Nearly everyone would agree with the general principles that Scalia invokes. He doesn’t say that the agency has to engage in a formal cost-benefit analysis, but its hard to quarrel with the general principle that costs and benefits are generally relevant to regulation. To my mind, EPA and the dissenters had convincing arguments against the outcome in that particular case, but Scalia seems right about the default rule.
This commonsense principle could be very useful in combatting a Trump Administration that seems oblivious to rational decision making. For instance, an effort to eliminate consideration of the social cost of carbon would violate Scalia’s insistence that all costs, including environmental harms, must be considered.

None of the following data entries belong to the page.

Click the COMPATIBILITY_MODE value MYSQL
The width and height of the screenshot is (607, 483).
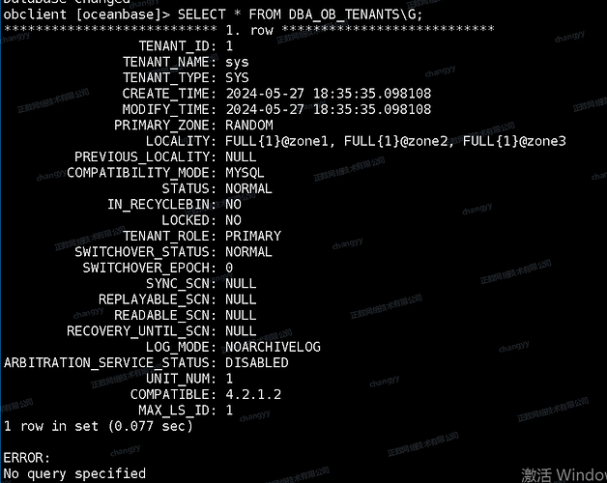245,173
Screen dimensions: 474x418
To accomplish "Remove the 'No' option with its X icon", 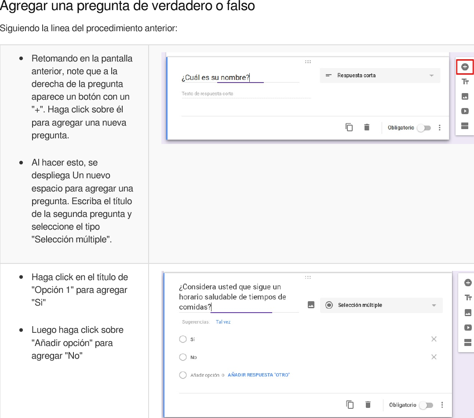I will (434, 357).
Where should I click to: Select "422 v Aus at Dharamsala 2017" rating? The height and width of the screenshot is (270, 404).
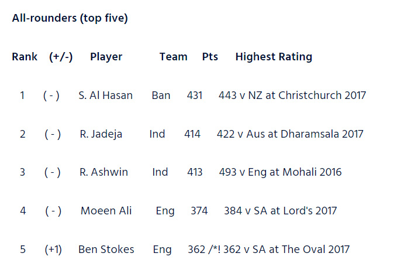[x=290, y=134]
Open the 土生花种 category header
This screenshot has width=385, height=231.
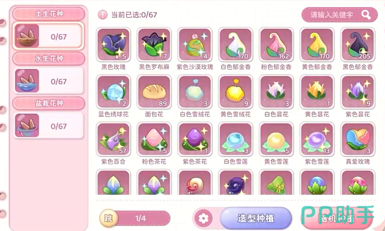49,14
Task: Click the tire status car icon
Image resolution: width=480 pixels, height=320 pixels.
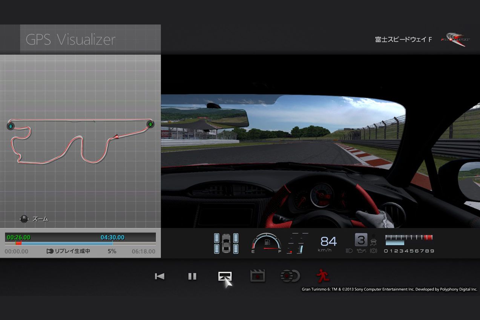Action: click(226, 243)
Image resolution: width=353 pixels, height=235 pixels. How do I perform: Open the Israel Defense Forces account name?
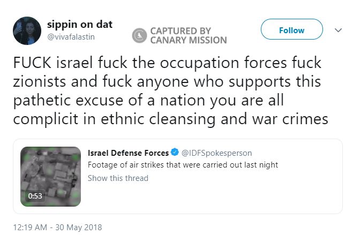point(128,153)
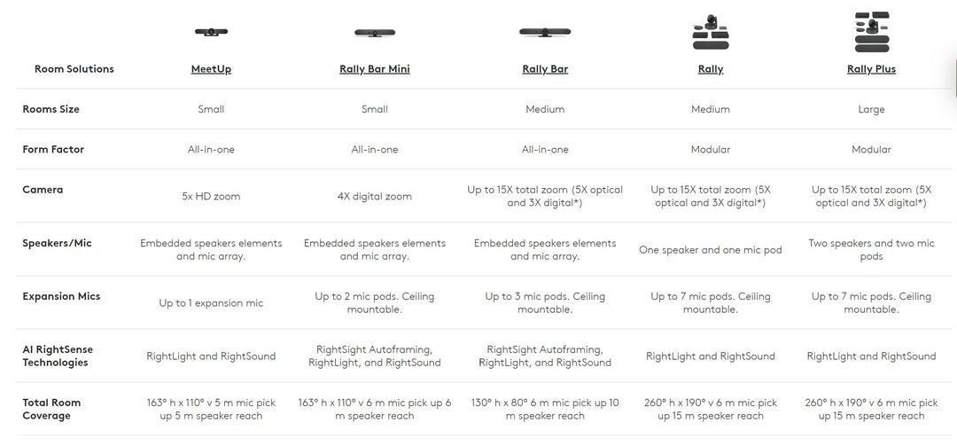This screenshot has width=957, height=446.
Task: Click the Speakers/Mic row label
Action: 57,243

Another example could be Trump’s anti-regulation Executive Order. Under this order, in order to issue a new regulation, an agency will have to repeal two old regulations – the so-called “two for one” requirement. In addition, Trump has capped the total costs of all regulations that an agency enacts in a year. The initial cap is zero. For instance, if an agency wants to issue a regulation that will cost $500 million, it must kill two existing regulations whose costs add up to $500 million. Unless it can find two such regulations, it can’t move ahead on the new one, even if that regulation would produce twice as many benefits as costs.

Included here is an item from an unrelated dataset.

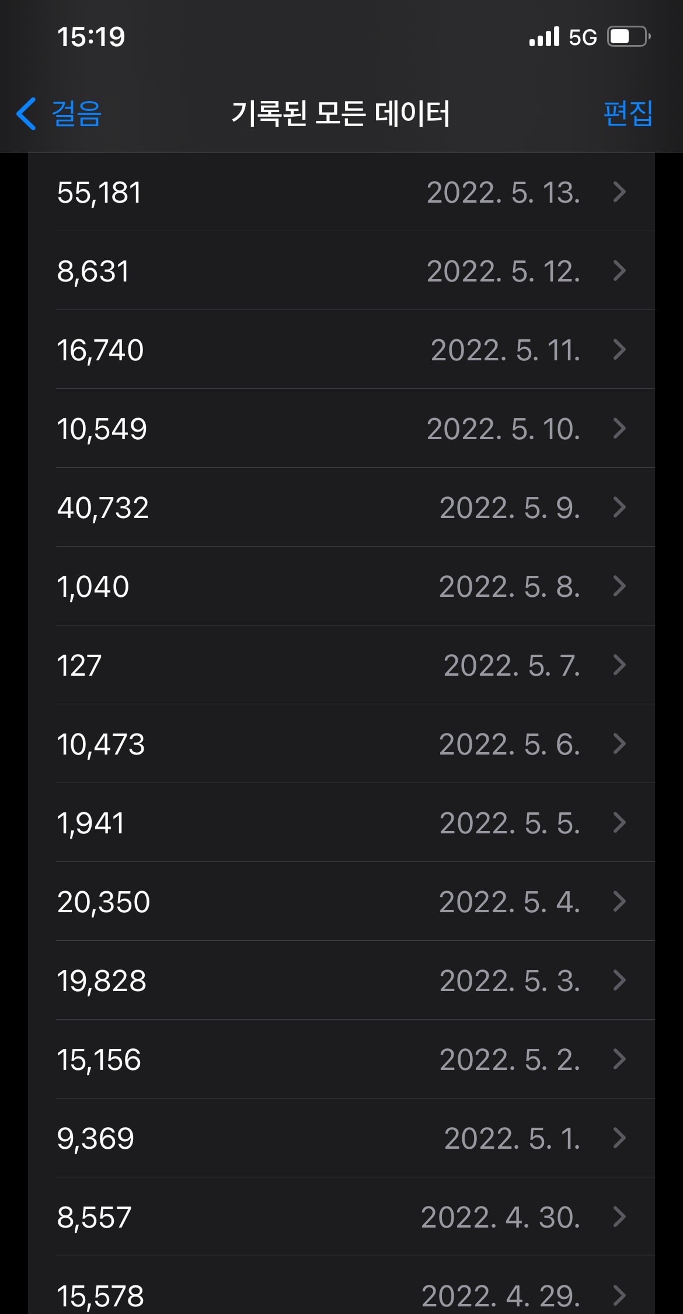Open the 2022. 5. 13. chevron arrow
The height and width of the screenshot is (1314, 683).
point(619,192)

In fact, a new OMB guidance document says that if you have to pay money but get even more money back, your initial outlay is considered a cost and the later profit is ignored. It also says that the agency should select old rules to eliminate based on the benefit of repealing the rule, but again without considering the environmental impact of repeal. This violates Scalia’s injunction to pay “attention to both the advantages and the disadvantages of agency decisions.” In short, although agency’s have huge discretion over setting their regulatory priorities and deciding what to regulate, doing so solely on the basis of one side of the cost-benefit balance is arguably not “even rational, never mind ‘appropriate’.’’

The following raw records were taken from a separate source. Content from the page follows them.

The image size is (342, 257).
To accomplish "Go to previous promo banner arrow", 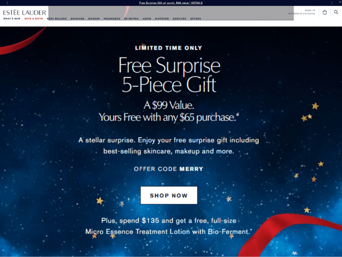I will [x=7, y=3].
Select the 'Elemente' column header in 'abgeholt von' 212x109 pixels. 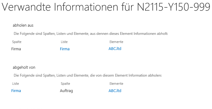coord(116,84)
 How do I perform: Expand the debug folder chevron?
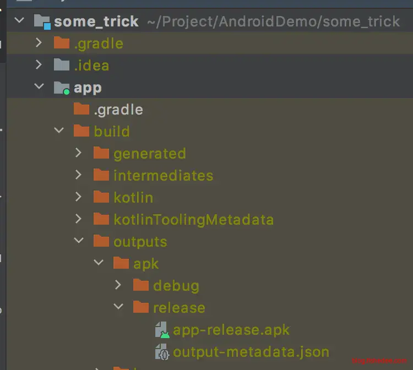point(118,285)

Eric Posner, a conservative law-and-economics scholar, has made a similar argument that Trump’s proposed wall on the U.S./Mexico border violates Michigan v. EPA. Perhaps its no coincidence that he’s quite dubious of Trump’s anti-regulatory executive order. In any event, this kind of argument might be deployed against a number of Trump Administration decisions.
Agencies generally do cost-benefit analysis along with regulatory decisions, and in many cases they can probably find ways to make the analysis support Administration policy. But that won’t always be true. In particular, the Trump White House seems prone to impulsive action, so agencies may be pushed into acting precipitously and without doing their homework. Those decisions may be especially vulnerable to attack as “arbitrary and capricious” if the agency doesn’t provide an adequate explanation of costs and benefits.
There’s admittedly a certain irony in turning Justice Scalia’s opinion to environmentalist ends. I’d say we should revel in that irony.